This comparative case study will not attempt to compare the difference between using RNNs and CNNs to solve the flight path classification problem. Instead, it will compare the impact of a number of transformation techniques (to transform the time-series into an image) on the image classification performance. After application of each transformation technique to the training dataset of flight path time-series, a CNN will be trained which will serve as a classifier. The performance of the classifiers will be compared. *Transfer learning* will be used to speed up the training of the CNNs.

## 1.1	VALUE PROPOSITION

This project seeks to provide value in a number of ways:
* Demonstrates how flight profile time-series can be turned into images for more effective classification
* Identifies the best transformation technique for flight path time-series
* Reduces the need for (or does away with) hand classification of flight profiles. This will save significant amounts of time for post-flight analysts.
* Provides an analytic process that can be adopted as a tool by analysts. They can then implement the analytical process in their own preferred technology environment.
* Demonstrates how transfer learning greatly speedup the time to train a CNN neural network for the classification of profiles. This should encourage analysts that might still be skeptical about the use of deep learning for everyday tasks, and save them even more time.
* Demonstrates how post-flight analysis can be undertaken by ordinary analysts. This data is usually considered sensitive by airlines and are not published. A publicly available de-identified source of flight data is used and the project demonstrates how this provides a valuable opportunity for analysts.
* Encourages data scientists to undertake post-flight analyses. This is especially needed in the area of airline safety. In addition, and when allowed by airline policies and pilot unions, post-flight analysis can be a valuable tool in the performance evaluation of pilots. This can have a positive impact on the profitability of an airline.
* Satisfies my personal interest in the analysis of flight data as well as the application of cutting edge analysis techniques in the form of deep learning.

## 1.2 OBJECTIVES

To setup an analytics pipeline for analysts, the foremost objective is to find the best transformation technique to convert flight path time-series into images. The rest of the objectives provide the components for the construction of the pipeline.
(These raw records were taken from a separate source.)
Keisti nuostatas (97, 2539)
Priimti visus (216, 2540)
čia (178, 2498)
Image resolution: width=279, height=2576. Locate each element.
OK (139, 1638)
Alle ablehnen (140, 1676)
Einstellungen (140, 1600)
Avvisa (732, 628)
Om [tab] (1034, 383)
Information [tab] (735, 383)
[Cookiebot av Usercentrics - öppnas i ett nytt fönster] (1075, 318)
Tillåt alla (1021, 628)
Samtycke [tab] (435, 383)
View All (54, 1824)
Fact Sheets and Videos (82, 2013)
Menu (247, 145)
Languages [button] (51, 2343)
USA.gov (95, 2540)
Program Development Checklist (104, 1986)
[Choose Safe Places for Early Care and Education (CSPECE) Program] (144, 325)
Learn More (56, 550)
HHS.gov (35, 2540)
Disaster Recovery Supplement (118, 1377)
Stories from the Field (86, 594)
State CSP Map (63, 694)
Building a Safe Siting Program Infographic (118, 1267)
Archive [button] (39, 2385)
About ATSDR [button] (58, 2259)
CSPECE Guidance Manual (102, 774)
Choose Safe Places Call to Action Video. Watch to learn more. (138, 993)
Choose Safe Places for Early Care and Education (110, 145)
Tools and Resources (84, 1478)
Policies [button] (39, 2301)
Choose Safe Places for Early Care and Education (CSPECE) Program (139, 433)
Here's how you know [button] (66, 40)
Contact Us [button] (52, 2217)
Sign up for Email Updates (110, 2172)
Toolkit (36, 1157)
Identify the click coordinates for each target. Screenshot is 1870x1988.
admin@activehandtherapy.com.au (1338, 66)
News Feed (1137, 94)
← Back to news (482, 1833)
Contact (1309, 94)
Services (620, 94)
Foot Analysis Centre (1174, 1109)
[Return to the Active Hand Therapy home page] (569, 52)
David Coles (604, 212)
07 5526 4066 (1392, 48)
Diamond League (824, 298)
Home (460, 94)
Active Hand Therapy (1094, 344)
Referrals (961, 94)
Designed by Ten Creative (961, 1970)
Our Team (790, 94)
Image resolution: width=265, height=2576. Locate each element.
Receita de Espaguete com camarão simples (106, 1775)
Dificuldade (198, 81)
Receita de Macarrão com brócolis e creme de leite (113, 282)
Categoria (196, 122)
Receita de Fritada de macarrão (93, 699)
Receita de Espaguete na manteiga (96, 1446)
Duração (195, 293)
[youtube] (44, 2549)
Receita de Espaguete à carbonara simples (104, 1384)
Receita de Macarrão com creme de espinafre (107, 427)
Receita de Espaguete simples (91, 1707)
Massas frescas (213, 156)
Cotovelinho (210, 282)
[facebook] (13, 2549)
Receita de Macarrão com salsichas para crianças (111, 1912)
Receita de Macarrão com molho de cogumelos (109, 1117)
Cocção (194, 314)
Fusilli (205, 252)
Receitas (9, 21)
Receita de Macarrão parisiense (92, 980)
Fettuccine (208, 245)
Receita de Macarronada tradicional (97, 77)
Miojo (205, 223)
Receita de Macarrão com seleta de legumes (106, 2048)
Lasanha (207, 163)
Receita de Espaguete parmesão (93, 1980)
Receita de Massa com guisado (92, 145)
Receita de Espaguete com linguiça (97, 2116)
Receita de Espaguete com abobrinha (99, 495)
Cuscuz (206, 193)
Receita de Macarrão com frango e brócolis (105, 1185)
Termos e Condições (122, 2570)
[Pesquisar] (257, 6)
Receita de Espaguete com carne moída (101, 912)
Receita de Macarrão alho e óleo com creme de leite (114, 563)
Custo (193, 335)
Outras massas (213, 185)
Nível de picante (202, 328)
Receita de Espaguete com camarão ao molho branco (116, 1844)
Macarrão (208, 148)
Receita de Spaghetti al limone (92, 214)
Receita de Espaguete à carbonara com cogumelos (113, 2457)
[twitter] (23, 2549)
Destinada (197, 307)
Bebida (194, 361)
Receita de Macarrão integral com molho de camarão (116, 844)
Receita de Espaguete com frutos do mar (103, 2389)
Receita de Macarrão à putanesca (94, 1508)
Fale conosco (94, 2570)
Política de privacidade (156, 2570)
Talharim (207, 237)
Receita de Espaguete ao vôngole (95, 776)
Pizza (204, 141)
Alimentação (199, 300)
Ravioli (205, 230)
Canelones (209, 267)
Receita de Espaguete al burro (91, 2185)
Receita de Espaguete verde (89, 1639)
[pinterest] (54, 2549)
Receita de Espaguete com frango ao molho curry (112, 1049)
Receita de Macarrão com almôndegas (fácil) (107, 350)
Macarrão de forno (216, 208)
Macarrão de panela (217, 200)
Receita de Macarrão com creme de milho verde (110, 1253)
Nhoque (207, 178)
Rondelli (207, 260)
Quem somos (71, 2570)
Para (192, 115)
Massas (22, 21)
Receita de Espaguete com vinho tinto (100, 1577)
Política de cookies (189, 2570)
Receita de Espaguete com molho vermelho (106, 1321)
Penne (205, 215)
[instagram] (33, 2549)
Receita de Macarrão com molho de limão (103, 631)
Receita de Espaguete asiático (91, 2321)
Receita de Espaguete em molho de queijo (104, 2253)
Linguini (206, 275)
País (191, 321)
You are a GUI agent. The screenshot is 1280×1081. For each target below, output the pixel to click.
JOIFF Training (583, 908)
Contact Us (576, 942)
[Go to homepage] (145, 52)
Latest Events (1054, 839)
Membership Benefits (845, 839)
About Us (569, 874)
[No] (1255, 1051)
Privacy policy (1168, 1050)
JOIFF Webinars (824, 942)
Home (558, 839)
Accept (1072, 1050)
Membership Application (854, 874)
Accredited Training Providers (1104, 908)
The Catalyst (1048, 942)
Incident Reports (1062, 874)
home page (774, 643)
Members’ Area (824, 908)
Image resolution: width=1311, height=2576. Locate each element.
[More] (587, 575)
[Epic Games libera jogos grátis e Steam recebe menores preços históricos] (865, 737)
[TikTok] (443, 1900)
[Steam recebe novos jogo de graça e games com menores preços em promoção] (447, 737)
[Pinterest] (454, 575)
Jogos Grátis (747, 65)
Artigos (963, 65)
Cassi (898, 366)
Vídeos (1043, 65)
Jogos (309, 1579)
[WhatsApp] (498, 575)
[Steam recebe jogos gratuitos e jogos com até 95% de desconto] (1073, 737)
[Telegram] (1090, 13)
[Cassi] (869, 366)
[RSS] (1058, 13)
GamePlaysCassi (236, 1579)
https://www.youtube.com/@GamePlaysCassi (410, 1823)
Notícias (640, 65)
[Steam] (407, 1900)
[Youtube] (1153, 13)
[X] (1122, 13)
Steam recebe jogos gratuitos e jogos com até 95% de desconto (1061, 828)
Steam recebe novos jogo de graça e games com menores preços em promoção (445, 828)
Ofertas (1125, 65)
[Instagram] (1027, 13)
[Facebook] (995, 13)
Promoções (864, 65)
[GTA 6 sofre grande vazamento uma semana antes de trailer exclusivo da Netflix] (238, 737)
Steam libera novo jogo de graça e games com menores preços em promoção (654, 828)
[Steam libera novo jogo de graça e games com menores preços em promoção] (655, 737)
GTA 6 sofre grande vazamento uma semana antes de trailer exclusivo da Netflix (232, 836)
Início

### 1.2.1 Transformation Techniques

We will perform a comparison of a number of transformation techniques in terms of their associated image classification performance. To do this we will apply each transformation technique to the cleaned time-series dataset in turn, train a CNN to do classification (using supervised learning), and record the performance. Then we will select the most performant transformation technique and use this technique in the rest of the analysis pipeline. The following transformation techniques will be considered:
* Altitude line plots transformed into an image
* Altitude area plots transformed into an image
* Gramian Angular Summation Field (GASF)
* Gramian Angular Difference Field (GADF)
* Markov Transition Field (MTF)
* Recurrence Plot (RP)

### 1.2.2 Developed/Non-developed Model

The first model in the analytics pipeline will classify flight profiles into developed (useful) and non-developed (non-useful) profiles. We will also consider the use of *anomaly detection* by means of an *auto-encoder* (instead of a classification algorithm) due to a significant class imbalance.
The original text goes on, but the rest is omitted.